Miller’s career in rehabilitation began in the Canadian Armed Forces during the Second World War. In 1945, he was promoted to the rank of Captain and served as Senior Selection Officer and Senior Rehabilitation Officer. He returned to Canada later that year and served as Rehabilitation Officer until his resignation from active service in 1946.
At that time, he began working part-time for the John Howard Society, until 1947 when he was named the first classification officer in the Canadian penitentiary system; classification reports were the beginning of a parole system in Canada, and stemmed from recommendations in the Archambault report.
Miller left that position in 1952 to become assistant director of the Department of Justice’s Remission Service. He and the other assistant director, Benoit Godbout, worked underneath director Allan Macleod; Miller said that their work together “marked the beginning of a new approach to corrections and a reorientation of the parole system from clemency to rehabilitation.” In 1959, the government passed the Parole Act, which abolished the Remission Service, replacing it with the Parole Board of Canada – a paroling authority independent from the Department of Corrections. Miller was appointed to the board, along with Edouard Dion, J. Alex Edmison and chair T. George Street.

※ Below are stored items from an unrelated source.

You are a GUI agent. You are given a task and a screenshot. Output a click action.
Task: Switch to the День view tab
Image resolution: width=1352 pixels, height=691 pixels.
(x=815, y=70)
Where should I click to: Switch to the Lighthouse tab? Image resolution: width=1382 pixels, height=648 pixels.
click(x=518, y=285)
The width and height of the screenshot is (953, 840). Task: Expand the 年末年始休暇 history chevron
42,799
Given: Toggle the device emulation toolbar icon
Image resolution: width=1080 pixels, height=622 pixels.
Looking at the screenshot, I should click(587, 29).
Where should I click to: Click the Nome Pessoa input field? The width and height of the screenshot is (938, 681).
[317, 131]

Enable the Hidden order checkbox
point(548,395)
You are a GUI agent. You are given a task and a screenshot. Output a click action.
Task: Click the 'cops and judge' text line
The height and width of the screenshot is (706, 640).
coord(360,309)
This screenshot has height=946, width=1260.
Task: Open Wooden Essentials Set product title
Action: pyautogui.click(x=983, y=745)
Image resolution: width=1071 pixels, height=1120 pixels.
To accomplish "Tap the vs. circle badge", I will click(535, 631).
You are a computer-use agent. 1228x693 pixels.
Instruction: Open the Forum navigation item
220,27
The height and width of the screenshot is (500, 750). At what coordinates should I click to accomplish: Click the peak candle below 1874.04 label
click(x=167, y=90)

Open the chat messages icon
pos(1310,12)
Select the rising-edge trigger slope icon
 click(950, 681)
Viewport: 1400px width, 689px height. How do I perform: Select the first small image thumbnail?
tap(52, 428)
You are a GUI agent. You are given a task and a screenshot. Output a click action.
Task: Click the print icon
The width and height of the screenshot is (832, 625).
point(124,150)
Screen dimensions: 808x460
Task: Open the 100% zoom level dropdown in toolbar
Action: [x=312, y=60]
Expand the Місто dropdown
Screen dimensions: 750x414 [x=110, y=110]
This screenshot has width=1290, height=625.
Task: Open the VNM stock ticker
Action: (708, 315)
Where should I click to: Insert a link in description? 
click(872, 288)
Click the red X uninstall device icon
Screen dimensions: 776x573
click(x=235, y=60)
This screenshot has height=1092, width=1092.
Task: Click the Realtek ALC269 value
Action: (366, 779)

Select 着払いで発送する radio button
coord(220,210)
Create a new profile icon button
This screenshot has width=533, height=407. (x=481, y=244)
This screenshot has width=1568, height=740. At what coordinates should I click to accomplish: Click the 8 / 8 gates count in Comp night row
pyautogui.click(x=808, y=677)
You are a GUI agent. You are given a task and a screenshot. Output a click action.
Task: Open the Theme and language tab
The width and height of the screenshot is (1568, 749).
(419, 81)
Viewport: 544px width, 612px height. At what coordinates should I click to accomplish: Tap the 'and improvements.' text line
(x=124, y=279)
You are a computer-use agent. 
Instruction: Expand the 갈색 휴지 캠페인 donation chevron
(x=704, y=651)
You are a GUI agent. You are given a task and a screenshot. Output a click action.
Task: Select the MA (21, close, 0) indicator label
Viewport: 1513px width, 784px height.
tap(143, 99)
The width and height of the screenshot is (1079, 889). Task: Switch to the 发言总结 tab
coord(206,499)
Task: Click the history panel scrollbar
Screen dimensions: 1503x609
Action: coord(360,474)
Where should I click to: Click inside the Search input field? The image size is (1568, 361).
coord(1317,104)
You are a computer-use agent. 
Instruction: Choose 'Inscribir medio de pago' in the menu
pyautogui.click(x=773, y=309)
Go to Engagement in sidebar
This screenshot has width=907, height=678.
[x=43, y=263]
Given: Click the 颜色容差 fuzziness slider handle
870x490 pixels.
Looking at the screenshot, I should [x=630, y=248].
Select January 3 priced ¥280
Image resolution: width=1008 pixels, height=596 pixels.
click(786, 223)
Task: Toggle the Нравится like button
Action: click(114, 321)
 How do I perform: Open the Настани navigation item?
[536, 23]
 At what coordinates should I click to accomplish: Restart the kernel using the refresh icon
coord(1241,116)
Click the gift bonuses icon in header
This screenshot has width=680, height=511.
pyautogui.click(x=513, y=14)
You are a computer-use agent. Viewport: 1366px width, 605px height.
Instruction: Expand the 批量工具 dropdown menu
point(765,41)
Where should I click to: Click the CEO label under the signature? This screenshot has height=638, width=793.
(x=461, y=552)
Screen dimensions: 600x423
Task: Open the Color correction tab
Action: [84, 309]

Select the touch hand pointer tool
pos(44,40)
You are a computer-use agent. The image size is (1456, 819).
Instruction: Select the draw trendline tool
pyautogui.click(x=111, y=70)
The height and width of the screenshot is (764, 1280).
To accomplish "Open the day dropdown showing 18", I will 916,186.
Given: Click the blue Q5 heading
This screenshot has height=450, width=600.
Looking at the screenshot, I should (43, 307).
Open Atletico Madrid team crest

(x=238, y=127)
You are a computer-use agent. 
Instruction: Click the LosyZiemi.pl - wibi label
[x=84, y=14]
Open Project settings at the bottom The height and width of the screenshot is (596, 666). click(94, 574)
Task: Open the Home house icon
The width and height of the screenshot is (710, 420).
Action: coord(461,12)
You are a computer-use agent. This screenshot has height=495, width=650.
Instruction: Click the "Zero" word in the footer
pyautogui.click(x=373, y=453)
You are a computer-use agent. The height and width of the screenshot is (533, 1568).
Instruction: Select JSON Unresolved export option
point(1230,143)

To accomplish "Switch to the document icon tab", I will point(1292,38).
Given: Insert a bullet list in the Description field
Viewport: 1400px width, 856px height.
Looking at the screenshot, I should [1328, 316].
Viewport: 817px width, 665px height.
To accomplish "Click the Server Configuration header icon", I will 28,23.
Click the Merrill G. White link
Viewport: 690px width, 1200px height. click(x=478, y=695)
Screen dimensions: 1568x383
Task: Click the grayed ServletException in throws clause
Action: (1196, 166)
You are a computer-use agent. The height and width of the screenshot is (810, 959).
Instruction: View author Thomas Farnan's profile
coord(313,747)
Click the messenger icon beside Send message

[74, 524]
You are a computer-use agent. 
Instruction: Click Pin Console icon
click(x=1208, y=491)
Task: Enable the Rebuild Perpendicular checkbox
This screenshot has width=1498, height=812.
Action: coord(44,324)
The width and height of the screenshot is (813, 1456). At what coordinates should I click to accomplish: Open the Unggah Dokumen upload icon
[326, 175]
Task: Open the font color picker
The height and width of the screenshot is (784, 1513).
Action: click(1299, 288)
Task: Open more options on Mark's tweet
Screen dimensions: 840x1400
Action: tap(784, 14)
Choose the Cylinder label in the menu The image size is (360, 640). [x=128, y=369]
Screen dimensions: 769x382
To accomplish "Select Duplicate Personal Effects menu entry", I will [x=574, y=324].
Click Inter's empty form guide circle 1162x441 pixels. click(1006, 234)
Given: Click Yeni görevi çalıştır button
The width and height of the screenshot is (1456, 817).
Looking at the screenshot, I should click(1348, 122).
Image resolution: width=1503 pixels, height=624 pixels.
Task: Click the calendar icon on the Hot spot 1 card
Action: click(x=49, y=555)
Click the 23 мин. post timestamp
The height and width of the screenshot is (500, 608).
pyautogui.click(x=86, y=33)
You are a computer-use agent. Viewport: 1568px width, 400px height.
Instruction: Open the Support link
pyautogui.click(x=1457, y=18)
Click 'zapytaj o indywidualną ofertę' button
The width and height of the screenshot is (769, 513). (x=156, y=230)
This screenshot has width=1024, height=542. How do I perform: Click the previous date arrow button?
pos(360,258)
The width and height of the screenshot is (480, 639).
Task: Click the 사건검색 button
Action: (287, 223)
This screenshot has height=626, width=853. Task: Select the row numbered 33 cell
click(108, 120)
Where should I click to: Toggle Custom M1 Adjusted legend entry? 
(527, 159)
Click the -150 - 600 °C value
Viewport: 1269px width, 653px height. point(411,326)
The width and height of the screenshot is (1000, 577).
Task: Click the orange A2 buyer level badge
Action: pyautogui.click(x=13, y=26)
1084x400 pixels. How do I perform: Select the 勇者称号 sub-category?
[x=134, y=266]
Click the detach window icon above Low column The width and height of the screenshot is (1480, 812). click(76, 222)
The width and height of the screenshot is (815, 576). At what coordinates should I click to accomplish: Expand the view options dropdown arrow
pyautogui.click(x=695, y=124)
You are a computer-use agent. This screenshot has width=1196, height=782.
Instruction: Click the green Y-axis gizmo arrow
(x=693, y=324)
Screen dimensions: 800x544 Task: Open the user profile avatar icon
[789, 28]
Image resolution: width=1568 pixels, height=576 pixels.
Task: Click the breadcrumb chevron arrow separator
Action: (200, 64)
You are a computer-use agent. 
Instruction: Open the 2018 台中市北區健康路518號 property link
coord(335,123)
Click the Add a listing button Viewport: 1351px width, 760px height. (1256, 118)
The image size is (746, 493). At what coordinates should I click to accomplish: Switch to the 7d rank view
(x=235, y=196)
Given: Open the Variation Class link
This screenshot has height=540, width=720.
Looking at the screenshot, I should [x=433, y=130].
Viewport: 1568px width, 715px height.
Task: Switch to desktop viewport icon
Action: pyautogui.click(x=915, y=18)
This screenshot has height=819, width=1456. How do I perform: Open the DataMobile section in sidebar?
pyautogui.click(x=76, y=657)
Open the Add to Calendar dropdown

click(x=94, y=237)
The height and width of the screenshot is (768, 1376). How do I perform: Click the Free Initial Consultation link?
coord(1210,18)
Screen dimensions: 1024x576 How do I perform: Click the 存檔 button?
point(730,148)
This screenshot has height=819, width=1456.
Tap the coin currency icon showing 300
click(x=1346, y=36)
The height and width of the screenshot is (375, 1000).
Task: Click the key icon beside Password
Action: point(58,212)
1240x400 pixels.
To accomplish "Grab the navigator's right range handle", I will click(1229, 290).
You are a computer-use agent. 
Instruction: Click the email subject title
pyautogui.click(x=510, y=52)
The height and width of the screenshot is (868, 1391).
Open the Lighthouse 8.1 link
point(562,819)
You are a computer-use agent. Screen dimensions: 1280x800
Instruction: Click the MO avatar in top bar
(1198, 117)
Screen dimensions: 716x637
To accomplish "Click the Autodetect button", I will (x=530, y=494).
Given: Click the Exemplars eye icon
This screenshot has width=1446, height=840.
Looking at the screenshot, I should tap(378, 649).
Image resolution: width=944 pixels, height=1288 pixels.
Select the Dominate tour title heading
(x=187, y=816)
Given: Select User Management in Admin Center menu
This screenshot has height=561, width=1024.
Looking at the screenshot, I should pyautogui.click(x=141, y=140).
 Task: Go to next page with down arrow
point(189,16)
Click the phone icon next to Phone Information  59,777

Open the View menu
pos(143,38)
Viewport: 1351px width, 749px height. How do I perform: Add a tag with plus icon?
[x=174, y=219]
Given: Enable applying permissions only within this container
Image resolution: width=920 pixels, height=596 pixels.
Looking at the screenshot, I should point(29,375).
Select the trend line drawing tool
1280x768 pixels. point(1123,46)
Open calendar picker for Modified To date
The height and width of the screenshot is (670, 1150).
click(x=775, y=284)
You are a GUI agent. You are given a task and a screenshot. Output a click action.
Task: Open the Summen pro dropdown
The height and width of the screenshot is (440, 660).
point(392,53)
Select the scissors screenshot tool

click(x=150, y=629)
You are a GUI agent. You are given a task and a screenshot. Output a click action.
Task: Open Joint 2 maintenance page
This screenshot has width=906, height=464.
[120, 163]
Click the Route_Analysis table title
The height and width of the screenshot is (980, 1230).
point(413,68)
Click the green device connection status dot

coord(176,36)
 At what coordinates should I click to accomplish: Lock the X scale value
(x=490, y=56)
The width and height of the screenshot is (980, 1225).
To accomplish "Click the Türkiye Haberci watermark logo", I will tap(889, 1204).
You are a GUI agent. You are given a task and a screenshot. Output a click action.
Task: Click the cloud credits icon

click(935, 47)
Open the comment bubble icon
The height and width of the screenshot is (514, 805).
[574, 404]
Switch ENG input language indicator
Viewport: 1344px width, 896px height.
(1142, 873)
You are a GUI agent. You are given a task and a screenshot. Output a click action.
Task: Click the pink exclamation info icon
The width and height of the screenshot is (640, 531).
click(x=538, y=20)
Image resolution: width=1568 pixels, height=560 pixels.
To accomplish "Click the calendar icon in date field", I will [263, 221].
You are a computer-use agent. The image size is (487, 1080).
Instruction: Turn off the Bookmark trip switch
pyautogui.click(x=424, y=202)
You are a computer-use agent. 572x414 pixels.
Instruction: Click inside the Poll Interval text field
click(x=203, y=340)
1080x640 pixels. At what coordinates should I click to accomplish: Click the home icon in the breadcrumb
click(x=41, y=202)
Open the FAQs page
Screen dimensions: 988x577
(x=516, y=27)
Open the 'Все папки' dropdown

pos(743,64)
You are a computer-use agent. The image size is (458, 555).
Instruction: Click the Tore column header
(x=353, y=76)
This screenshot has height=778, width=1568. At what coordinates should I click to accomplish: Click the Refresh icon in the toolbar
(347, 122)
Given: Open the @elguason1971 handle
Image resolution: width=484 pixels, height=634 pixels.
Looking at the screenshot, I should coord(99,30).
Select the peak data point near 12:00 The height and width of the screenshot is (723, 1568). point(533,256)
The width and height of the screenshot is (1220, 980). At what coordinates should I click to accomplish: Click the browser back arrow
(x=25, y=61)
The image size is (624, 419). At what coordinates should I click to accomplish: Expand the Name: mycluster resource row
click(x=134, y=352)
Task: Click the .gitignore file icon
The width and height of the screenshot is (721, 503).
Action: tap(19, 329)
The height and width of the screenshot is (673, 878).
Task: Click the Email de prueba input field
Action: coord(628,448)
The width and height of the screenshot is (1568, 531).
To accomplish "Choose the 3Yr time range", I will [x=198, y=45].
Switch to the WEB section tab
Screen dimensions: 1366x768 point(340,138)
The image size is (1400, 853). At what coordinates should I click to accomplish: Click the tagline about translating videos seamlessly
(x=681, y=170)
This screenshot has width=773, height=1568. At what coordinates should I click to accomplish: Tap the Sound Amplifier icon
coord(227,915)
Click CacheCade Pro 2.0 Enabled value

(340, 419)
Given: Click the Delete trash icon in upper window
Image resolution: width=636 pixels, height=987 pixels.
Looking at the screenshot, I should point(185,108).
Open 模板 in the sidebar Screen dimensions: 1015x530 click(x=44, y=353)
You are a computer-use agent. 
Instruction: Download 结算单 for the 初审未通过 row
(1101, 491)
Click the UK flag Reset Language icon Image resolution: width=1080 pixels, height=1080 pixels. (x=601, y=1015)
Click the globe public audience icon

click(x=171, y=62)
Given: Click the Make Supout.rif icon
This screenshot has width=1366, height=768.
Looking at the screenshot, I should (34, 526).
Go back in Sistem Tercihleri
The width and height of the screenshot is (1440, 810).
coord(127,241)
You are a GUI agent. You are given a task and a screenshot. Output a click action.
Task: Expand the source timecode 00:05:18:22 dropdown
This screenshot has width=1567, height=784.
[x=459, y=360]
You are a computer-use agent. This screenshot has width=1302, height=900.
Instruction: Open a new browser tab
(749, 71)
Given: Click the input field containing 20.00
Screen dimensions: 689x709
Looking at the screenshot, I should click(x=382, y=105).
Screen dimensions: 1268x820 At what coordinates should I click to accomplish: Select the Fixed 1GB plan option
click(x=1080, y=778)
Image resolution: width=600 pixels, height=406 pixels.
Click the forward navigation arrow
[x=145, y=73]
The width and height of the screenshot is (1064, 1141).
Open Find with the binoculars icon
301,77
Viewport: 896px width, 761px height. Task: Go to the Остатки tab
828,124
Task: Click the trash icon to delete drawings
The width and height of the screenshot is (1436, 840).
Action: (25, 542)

He left the Parole Board in 1965 to become executive director of the National Parole Service, where he stayed until 1972. That year, he was appointed the Canadian co-ordinator to the Fifth United Nations Congress on the Prevention of Crime and the Treatment of Offenders. He retired from the public service in 1976.

Volunteerism

Throughout his career Miller volunteered with the Canadian Criminal Justice Association, serving as the head of its subcommittee on records, and as its president from 1969 to 1971. He also served on the editorial committee of the Canadian Journal of Corrections, an academic journal published by the Association.
Miller also served as secretary of the National Associations Active in Criminal Justice, as a member of the Task Force on Community Involvement in Criminal Justice, and as a volunteer for, and later president of, the Church Council on Justice and Corrections.